The current disengagement in the workforce is pervasive and teetering on the edge of explosive. In short, people aren’t happy with the current arrangement of working in an office eight hours a day, five days a week for an employer who, in return, offers little to no stability. Pair that with an inconsistent rhetoric around the impact of AI on the job market and you have a scenario where people are deeply mistrustful, burned out, and fearful of what the next source of income stability may be. “This world of work was always built to be broken when it comes to humans, and the labor market has been explicitly exploitative,” says Aneesh Raman, Chief Economic Opportunity Officer at LinkedIn and former speechwriter to Barack Obama. But Raman thinks that by shifting the focus to skills rather than jobs and embracing an entrepreneurial spirit, we can build something better to take its place.
At a recent LinkedIn event in London, Raman explained how he sees work shifting from the current knowledge economy to an innovation economy. The innovation economy is based on creativity and new ideas — and it’s this creativity that is going to be a driver of growth. It’s also something AI will struggle to replace. “In some parts of the world, including Silicon Valley, there is a view that the most efficient way for AI to grow the economy is a billion-dollar business with no employees. Obviously, I think that’s misguided given all the human capability that’s going to come to the center. But I think what is possible is a billion-dollar person who has never had to work at a company, and that’s going to completely change how work works,” says Raman. What Raman is tapping into is a sense of optimism and opportunity. It’s not about what jobs are left after AI becomes embedded in the mainstream; it’s about what new opportunities exist because of it. “It’s not just innovation at work as employees, but innovating at work as entrepreneurs,” says Raman. “With people questioning why they work, not just what they do, mixed in with these big technological changes that are happening, I think we’re entering an entirely new dynamic for what is work.”
How long until this shift to an innovation economy is a reality? After all, the rhetoric around the pace of change doesn’t seem to match the actual pace of AI adoption, creation, and displacement. “I think for most people it will feel like it’s slow until it’s fast,” says Raman. “More of us are thinking about the new way work should go. Some of us are creating entirely new jobs based on the moment we’re in and leveraging skill sets in ways that org charts might not have allowed.” But Raman acknowledges that companies and social structures will require more time to catch up. The current system isn’t set up for a network of freelancers or to grant opportunities equally to everyone. “We’ve got to create more of an environment of dynamism in our economies for individuals to be more entrepreneurial. It’s on societies to structure the social economic security in a way that supports innovation.”

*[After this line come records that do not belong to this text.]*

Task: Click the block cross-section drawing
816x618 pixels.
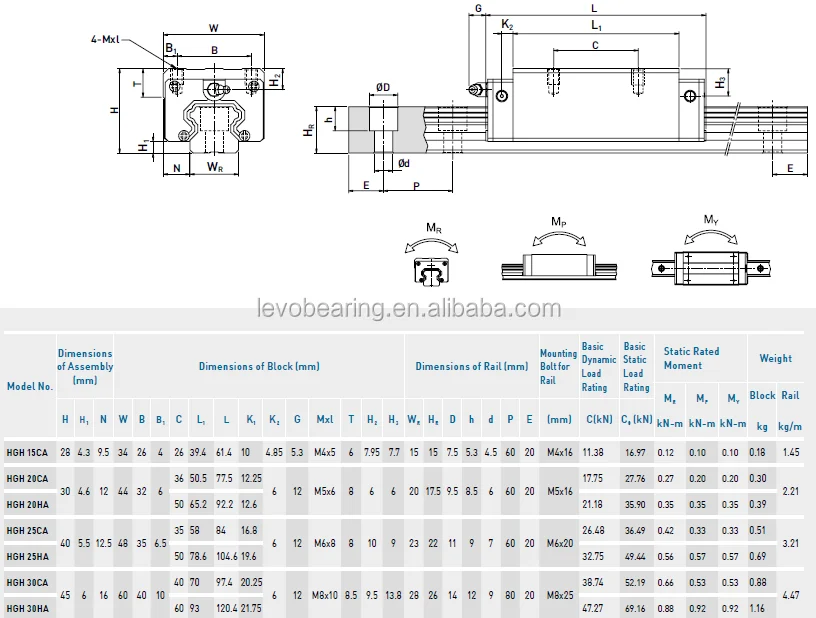Action: tap(210, 108)
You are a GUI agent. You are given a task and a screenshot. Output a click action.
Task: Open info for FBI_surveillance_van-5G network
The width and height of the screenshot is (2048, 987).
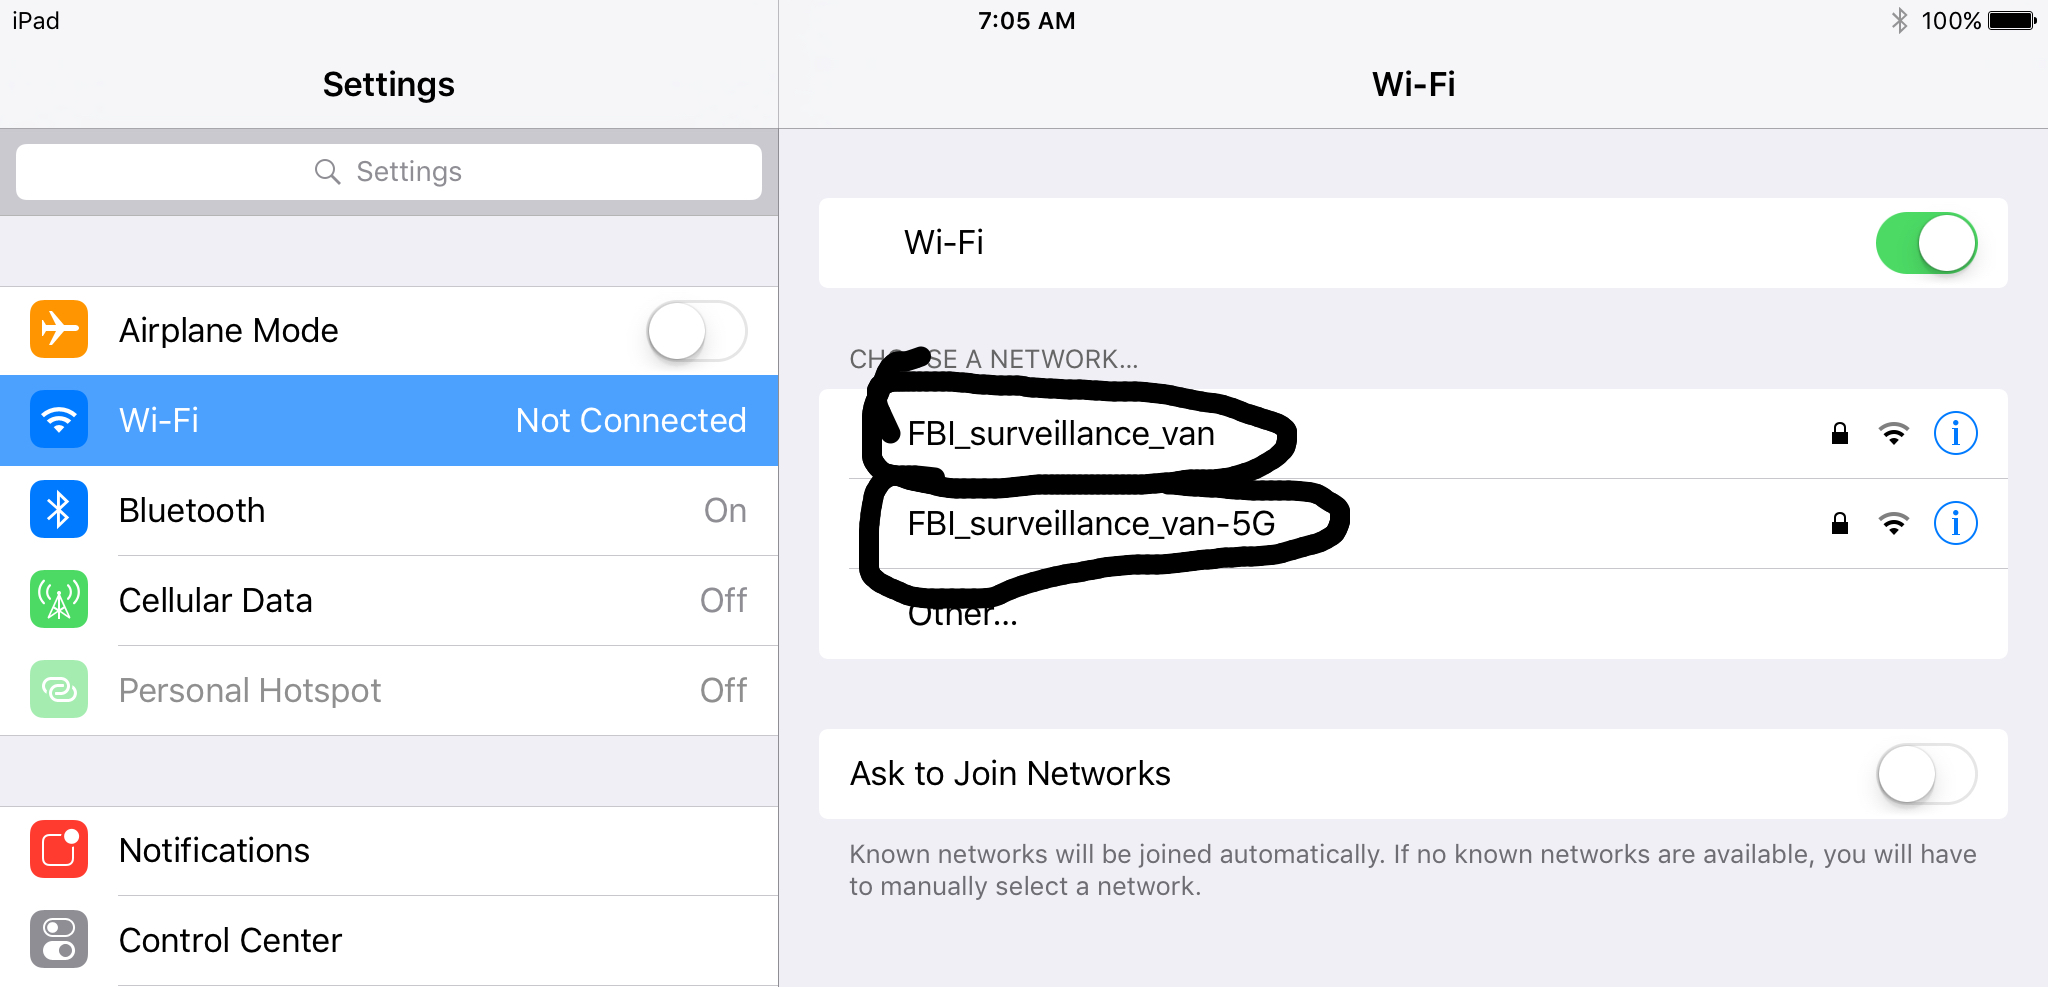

Additionally companies — despite all the talk about skills-based hiring — aren’t doing a great job of identifying what they have and what they need to embrace this shift. Raman thinks better data can help bridge the gap. “This is a big moment for people analytics,” says Raman when asked how companies can accurately assess what they need. “Many of us have been talking about skills for ages, but it didn’t take off because it wasn’t as easy to filter for skills as it was for degrees. Generative AI has changed all that because jobs are no longer titles. The only way to understand what a job is is as a set of tasks. Some of the tasks AI will do, and then some of the tasks will be uniquely ours to do based on our core human capabilities.” Raman defines those capabilities as communication, creativity, compassion, courage, and curiosity.
That still leaves the question of how companies can screen for and measure those skills. “We have a lot of work to do to credential and assess human capability because we’ve never put any effort into it,” says Raman. “For 100 years now, we’ve built all these systems of teaching, training, credentialing, and assessing around technical skills.” That approach may have worked for the knowledge economy, but it won’t get people very far in the innovation economy. “How do we help people who have never been taught how to think about courage, compassion, or creativity?”
This shift to an innovation economy should also help inject a sense of hope in those who are feeling down about the current job market. “We know that people are less confident right now,” Raman acknowledges. “People feel down about their career prospects. The biggest thing I can say is that feeling is based on a correct belief of old that our opportunities as workers were dependent upon the company’s benevolence as an employer, and that is ceasing to be true by the day.”
Ultimately, AI adoption isn’t going to be the biggest challenge. It’s innovation — and what humans can dream up. Raman articulates this idea quite powerfully. “The people that are the most curious uncover the greatest agency.”